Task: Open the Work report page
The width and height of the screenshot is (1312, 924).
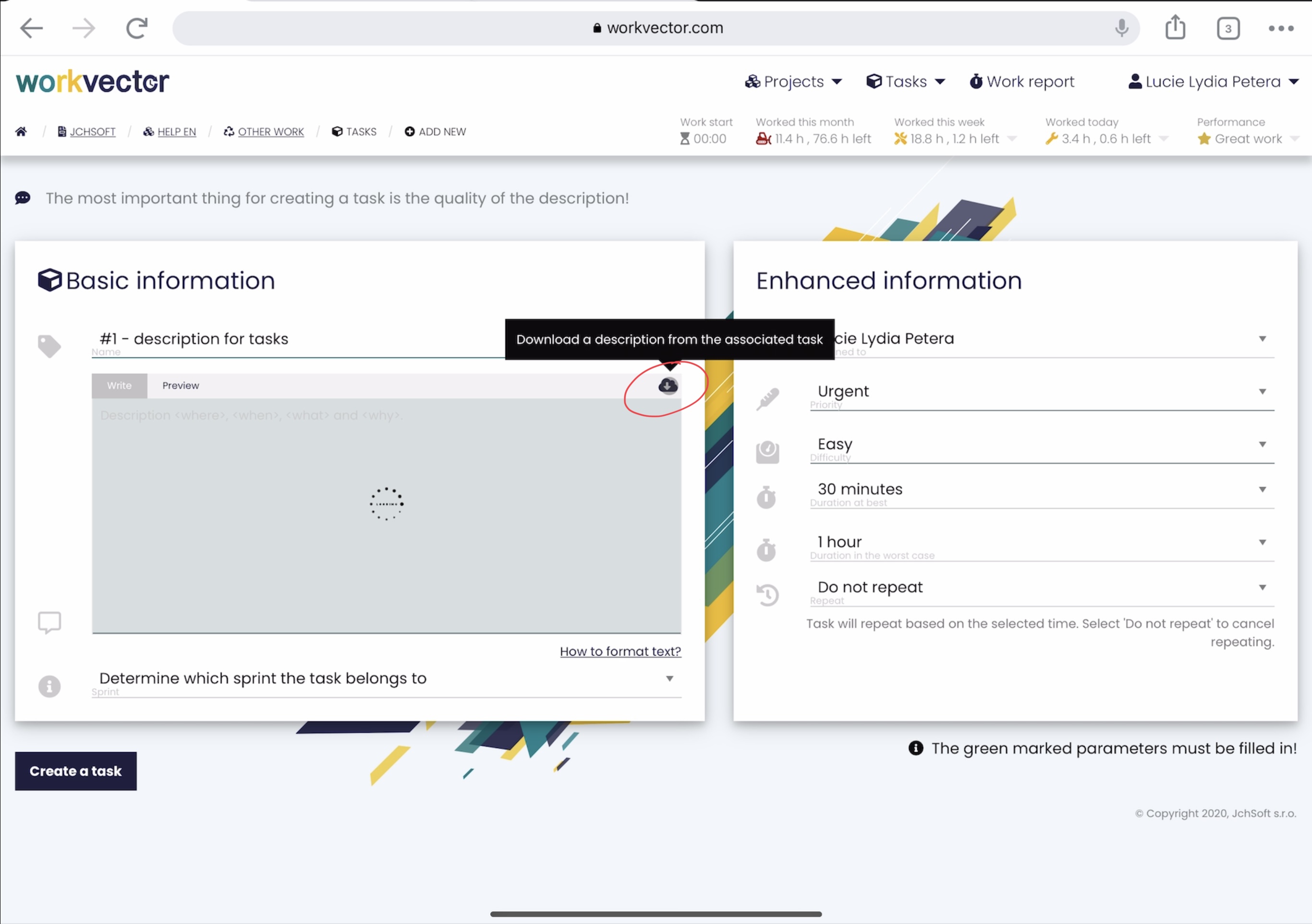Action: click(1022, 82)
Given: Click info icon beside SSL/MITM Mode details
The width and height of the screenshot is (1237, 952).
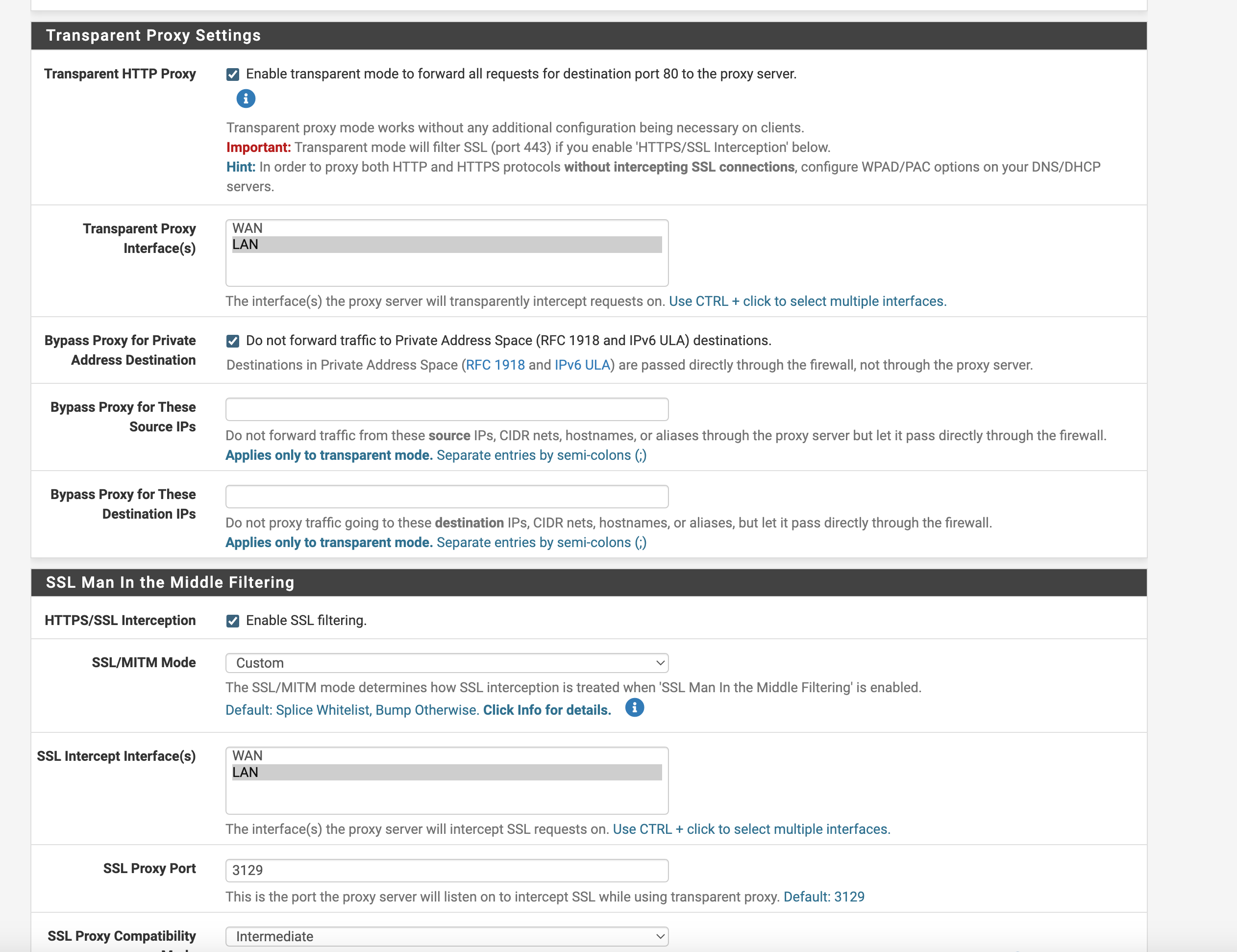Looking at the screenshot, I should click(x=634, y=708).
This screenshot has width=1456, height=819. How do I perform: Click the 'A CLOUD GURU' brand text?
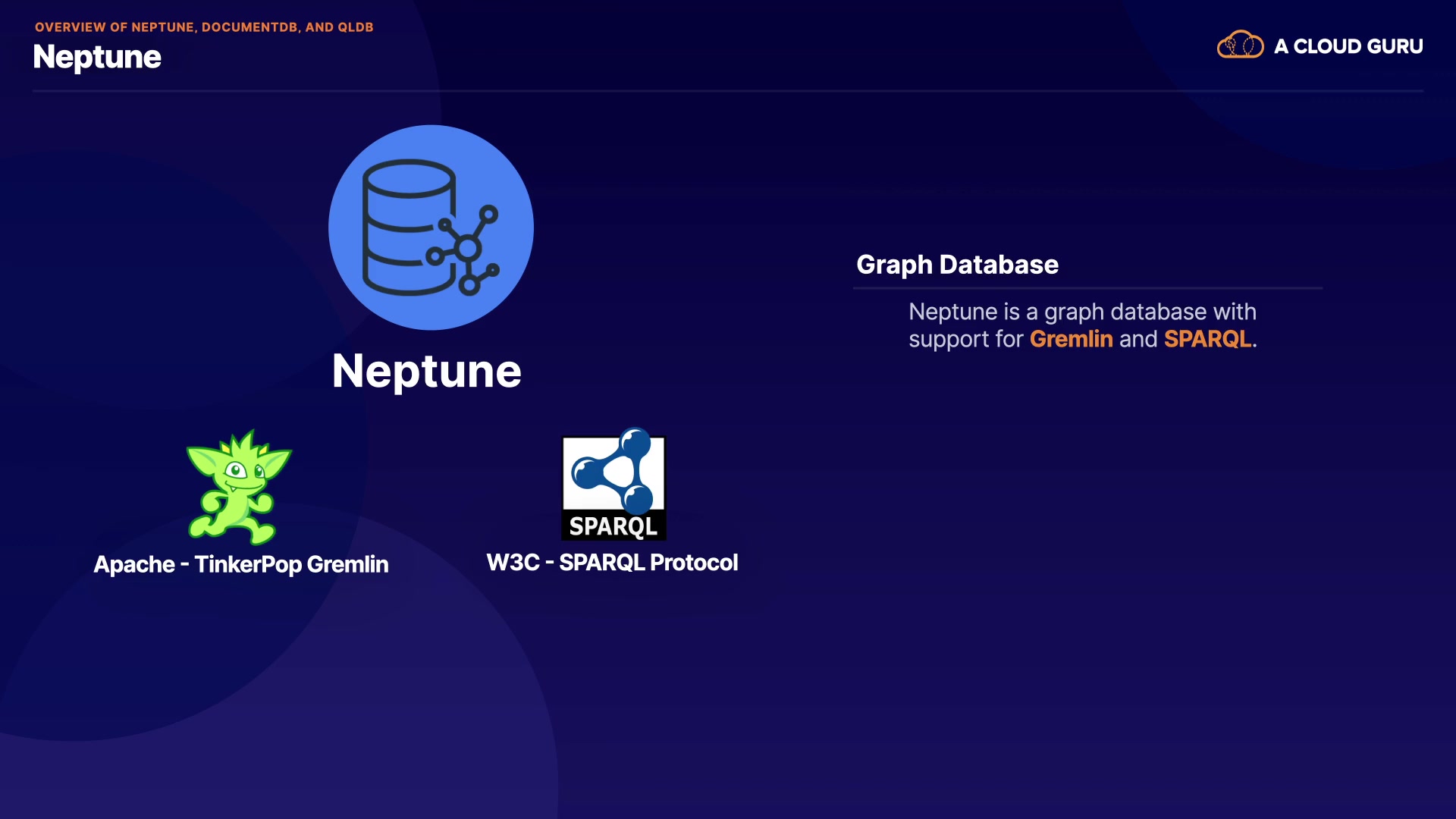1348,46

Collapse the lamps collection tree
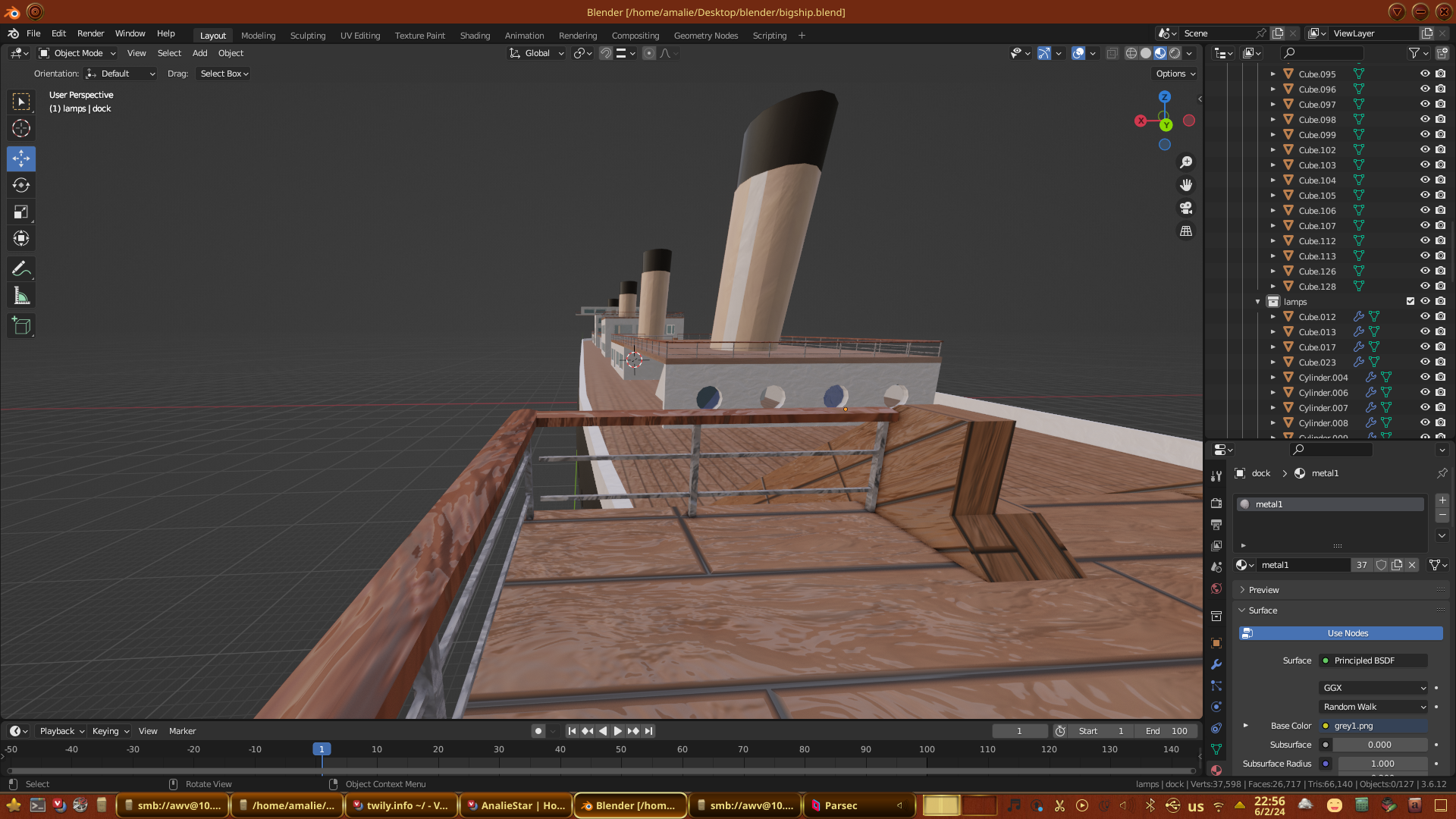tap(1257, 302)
-*-
### Task details
All the lines above are to be reproduced exactly, except the pictures.

### Answer section
Task: Open the Work report page
The width and height of the screenshot is (1312, 924).
Action: click(1022, 82)
Given: Click info icon beside SSL/MITM Mode details
The width and height of the screenshot is (1237, 952).
Looking at the screenshot, I should click(x=634, y=708).
This screenshot has width=1456, height=819. How do I perform: Click the 'A CLOUD GURU' brand text?
1348,46

Collapse the lamps collection tree
tap(1257, 302)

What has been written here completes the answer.